Ia menegaskan, jurnalis yang melaksanakan tugas jurnalistik dilindungi UU Pers, apalagi dalam hal ini melaksanakan peliputan pada kegiatan perguruan tinggi yang merupakan badan publik.
“Lembaga pendidikan adalah badan publik, dia harus terbuka. Tidak boleh seakan-akan kita masih berada di era sebelum reformasi. Apa pun yang berkaitan dengan pelayanan publik itu mestinya terbuka,” tandasnya.
Dilansir Harianpapuanews.com, Ketua STIE JB Tharsisius Pabendon, beralasan bahwa insiden pengusiran tersebut dilakukan karena ingin kesakralan prosesi wisuda tidak terganggu oleh wartawan.
“Kita mau acara wisuda yang sakral ini tidak terganggu oleh lalu lalang wartawan yang mau foto atau merekam,” katanya.
Ia juga berdalih, undangan acara wusuda kepada sejumlah media, itu ditujukan kepada pimpinan media masing-masing, bukan kepada wartawan untuk melakukan peliputan.
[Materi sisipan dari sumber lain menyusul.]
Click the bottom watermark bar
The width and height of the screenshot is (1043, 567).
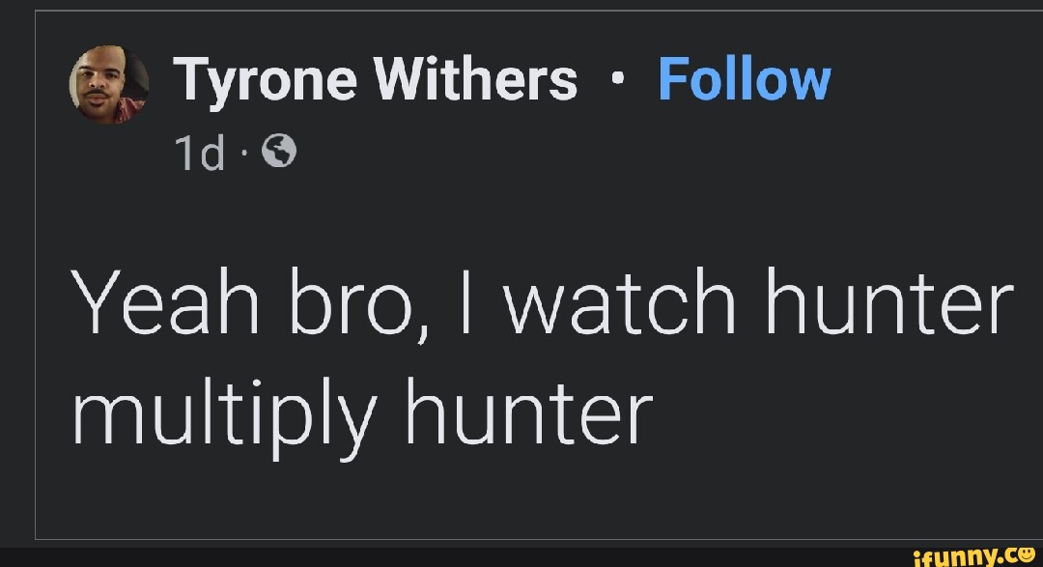coord(522,555)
Sayangnya, dalam undangan tersebut tidak disertai dengan penjelasan atau setidaknya catatan bahwa acara tersebut tidak untuk diliput, atau disiarkan kepada publik.
“Yang kita undang itu pimpinan media, bukan wartawan karena memang tidak untuk diliput, karena kami sudah tunjuk orang khusus untuk foto dan liput,” timpalnya.
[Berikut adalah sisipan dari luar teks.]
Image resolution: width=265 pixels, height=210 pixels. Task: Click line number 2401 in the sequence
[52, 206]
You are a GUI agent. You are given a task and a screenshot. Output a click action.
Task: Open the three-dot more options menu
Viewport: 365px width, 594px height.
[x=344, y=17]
Santise Patabang, wartawati SKH Radar Timika yang mengalami insiden pengusiran itu mengatakan, Ia diusir ketika acara memasuki sesi sambutan Kepala LLDIKTI Wilayah XIV Papua dan Papua Barat.
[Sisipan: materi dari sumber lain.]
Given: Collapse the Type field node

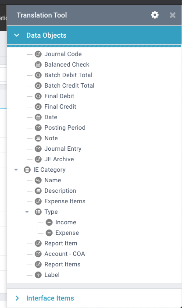Looking at the screenshot, I should pos(27,212).
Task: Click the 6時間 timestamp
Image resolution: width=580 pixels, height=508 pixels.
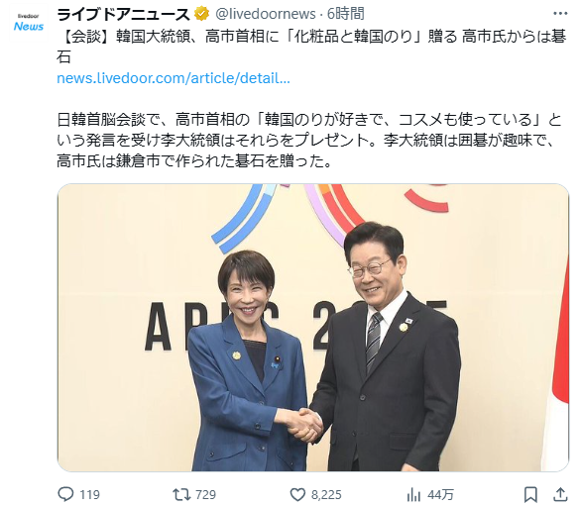Action: pos(345,14)
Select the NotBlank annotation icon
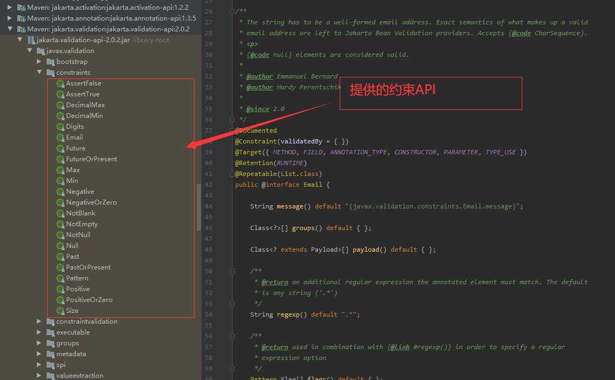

“Saat saya sedang merekam sambutan, seorang dosen menghampiri saya dan menanyakan identitas, lalu menyuruh saya keluar dari tempat wisuda, meski pun saya berusaha menjelaskan kalau saya hadir karena ada undangan,” katanya, demikian dilansir Radartimikaonline.com.
Santise juga mengatakan, oknum dosen itu melakukan pengusiran dengan arogan, terlebih kepada seorang wartawati.
“Dari mana? Sudah ada konfirmasi untuk merekam ini? Tidak ada kan? Silahkan keluar (sambil menunjukkan pintu keluar dengan kasar),” kata Santise menirukan kata-kata oknum dosen tersebut.